To vibrate peacefully, to allow the healing process to exist seems to make sense though I wouldn't really have understood
had I not seen how it affected me.
Before I began the to work with Adnan Sarhan I danced in nightclubs to de-stress and because I loved to dance.
I had wanted to dance as a career but had grown up with the idea that if you didn't start at age 4 it was too late. Dancing
to choreography of any sort was a nightmare for me and learning to dance seemed very distant from wanting to dance. My femininity
was locked away for fear it would attract the wrong kind of attention. As such, to be soft and sensual and strong at the same
time was alien.
I had read about Sufi since being a teenager and had some sense that it was connected to a dance that would
bring about higher consciousness but at that time the only vision I had seen of that was Peter Brook's film about Gurdjieff
that featured highly choreographed movements. When I walked into Adnan's workshop I had a completely different experience.
I saw very soft feminine women and gentle men. When we danced, many of them closed their eyes and moved freely around each
other. The music was beautiful, so full of feeling and sensitivity and it just kept on going in very long songs.
I bounced around still extremely self conscious and felt very angular, but when I went home after the last
day of the weekend workshop, the radio had similar music playing. With the lights turned off I began to dance and move with
a femininity I had never expressed in my life for fear of ridicule. I had never moved my hips so gently and never allowed
myself to close my eyes and feel what was happening inside me. That in of itself was a shift in consciousness.
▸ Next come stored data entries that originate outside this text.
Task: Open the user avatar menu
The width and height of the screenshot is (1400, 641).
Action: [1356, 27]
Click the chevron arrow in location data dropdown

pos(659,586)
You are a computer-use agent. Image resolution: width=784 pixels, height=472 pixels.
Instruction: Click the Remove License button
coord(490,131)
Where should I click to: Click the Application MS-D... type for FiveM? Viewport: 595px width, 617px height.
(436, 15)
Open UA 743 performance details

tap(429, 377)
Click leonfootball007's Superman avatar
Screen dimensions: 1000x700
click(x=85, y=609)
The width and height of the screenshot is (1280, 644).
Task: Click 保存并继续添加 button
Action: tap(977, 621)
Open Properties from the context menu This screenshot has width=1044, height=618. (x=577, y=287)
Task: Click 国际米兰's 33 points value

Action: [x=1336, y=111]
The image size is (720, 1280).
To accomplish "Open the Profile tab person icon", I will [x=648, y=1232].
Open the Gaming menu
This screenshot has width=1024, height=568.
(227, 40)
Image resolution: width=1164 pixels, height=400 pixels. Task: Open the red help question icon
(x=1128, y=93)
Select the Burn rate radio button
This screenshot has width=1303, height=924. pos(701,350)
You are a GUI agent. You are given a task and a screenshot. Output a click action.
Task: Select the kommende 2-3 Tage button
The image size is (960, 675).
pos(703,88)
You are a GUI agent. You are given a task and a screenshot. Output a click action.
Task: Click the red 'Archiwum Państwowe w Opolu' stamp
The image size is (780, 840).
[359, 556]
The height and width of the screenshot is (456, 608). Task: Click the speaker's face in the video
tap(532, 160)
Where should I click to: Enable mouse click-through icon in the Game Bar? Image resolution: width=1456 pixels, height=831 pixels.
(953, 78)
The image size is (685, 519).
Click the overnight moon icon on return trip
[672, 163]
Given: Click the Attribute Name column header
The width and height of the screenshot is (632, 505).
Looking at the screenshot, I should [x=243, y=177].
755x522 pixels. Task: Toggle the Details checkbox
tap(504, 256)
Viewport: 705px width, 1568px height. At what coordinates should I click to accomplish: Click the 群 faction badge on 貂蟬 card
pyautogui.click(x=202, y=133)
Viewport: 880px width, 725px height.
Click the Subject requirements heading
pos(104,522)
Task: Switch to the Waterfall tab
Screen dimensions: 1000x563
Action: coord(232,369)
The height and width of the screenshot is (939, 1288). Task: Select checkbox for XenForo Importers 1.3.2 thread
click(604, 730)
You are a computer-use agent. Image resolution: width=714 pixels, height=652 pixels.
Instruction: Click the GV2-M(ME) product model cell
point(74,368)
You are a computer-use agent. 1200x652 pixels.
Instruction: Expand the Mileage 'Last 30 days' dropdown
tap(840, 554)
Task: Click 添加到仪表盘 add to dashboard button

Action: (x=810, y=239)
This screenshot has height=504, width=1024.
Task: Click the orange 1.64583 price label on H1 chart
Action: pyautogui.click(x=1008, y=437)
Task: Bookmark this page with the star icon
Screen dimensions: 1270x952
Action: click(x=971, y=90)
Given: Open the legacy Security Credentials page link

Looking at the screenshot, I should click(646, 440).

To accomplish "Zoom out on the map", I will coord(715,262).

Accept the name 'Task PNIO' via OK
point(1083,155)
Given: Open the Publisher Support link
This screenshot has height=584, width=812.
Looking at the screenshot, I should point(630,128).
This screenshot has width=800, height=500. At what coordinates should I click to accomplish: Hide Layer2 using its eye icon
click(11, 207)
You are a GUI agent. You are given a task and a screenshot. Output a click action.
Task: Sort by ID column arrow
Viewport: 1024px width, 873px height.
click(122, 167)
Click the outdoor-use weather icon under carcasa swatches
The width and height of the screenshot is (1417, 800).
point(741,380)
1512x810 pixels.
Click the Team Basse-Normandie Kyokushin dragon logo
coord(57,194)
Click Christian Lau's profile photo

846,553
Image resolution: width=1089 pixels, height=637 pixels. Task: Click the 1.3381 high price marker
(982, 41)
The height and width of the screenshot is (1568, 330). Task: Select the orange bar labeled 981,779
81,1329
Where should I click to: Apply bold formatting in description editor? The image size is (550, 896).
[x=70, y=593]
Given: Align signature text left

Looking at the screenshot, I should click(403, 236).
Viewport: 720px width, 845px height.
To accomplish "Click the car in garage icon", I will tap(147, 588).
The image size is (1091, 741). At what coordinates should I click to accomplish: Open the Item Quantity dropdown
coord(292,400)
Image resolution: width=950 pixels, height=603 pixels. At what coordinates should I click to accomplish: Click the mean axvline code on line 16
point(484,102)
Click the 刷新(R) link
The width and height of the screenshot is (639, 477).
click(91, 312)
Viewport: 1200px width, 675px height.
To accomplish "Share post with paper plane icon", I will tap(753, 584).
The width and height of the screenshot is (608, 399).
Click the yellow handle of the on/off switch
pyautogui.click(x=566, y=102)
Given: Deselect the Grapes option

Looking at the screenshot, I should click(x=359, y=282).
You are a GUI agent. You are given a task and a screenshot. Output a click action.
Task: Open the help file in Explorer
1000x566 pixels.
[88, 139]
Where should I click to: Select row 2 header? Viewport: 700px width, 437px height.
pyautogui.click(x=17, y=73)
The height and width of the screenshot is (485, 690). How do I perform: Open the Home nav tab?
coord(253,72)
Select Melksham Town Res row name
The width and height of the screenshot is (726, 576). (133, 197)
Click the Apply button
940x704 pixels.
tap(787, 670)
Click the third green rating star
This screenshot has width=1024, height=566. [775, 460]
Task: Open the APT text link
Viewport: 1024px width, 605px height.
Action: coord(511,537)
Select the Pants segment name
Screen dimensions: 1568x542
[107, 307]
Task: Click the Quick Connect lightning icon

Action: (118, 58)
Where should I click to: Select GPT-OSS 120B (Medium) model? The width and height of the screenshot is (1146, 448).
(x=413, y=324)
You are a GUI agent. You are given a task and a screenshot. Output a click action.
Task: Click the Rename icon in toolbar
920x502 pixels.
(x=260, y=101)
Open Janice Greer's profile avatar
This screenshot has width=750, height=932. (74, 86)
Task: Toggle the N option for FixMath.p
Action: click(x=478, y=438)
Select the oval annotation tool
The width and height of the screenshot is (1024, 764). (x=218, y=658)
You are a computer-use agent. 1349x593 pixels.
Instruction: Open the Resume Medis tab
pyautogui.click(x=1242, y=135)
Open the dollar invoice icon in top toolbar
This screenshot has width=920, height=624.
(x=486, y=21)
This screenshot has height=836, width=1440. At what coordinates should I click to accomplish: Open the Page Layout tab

In the years I have studied with Adnan and through the profound changes that have occurred in my life, my
dance has mirrored the transformation of a creature mired in arrogance and volatile egotism to someone who is learning to
let go of the artifice of control. I was very frightened to feel anything when I began his work let alone express it through
dance in a public place where my mistakes and frailties could be seen. Through his work I began to see what is a habit of
fear, what is an expression of love and how dancing from the heart without any embellishments, fear or disguise was a powerful
event in the soul as well as in public.
Dancing is akin to life. Finding a teacher who offers dance as a companion to spiritual work and who guides
sensuality towards expressing the yearning for the divine is perhaps the most amazing expression of love I have known. When
I am able to see how love is expressed without condition, when I am able to hear the voices of Om Kalthum or Banan or to see
dancers who create a spiritual ecstasy in the atmosphere, or when I dance and sing at the same time with the feeling of them
coming from deep in my heart I feel gratitude for everything. I feel love for life.
When this feeling comes it harkens the expansion of the life force that I hear and see in all those people
whose hearts are so big, that from them usher the inspiration for others to connect with the beauty and the majesty in existence.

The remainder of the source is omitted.